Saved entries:
══════════════════════════════

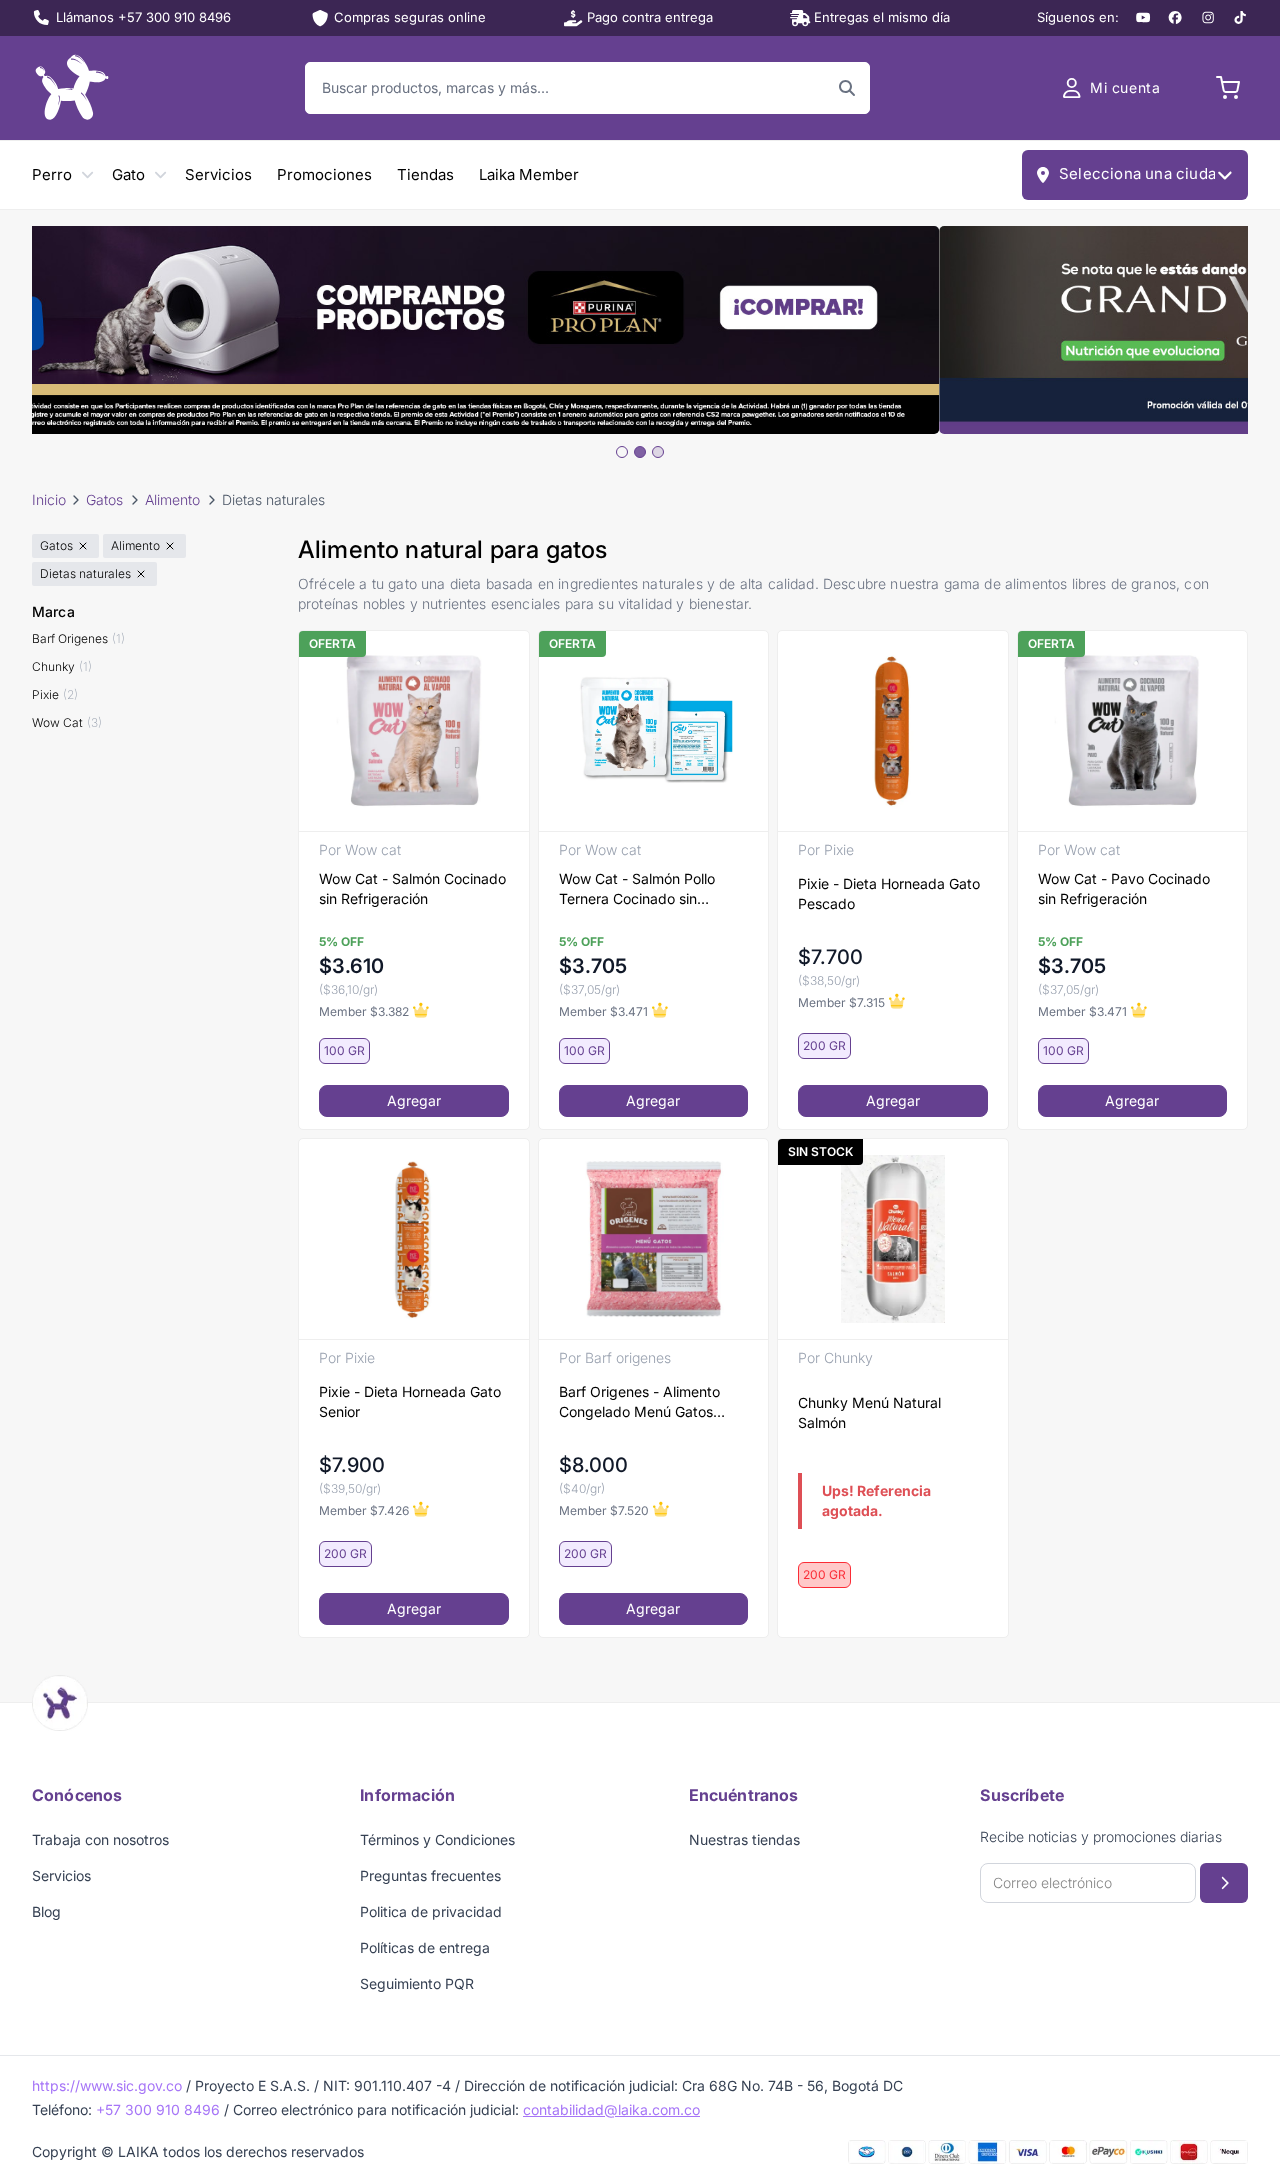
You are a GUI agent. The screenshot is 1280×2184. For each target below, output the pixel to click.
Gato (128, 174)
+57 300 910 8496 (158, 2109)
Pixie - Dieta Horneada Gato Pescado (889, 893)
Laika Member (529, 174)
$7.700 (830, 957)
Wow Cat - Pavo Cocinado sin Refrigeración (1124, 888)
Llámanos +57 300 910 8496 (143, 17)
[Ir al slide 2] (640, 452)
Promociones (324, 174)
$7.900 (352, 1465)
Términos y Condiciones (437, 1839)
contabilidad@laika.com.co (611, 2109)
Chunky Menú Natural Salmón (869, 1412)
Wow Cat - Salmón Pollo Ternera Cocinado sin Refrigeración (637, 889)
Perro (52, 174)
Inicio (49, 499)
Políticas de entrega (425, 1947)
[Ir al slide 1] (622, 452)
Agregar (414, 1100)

══════════════════════════════

**Task directions:** Search the entries for the line holding "Perro (52, 174)". Return that line and the ones after it through the last, exactly.

**Reply:**
Perro (52, 174)
Inicio (49, 499)
Políticas de entrega (425, 1947)
[Ir al slide 1] (622, 452)
Agregar (414, 1100)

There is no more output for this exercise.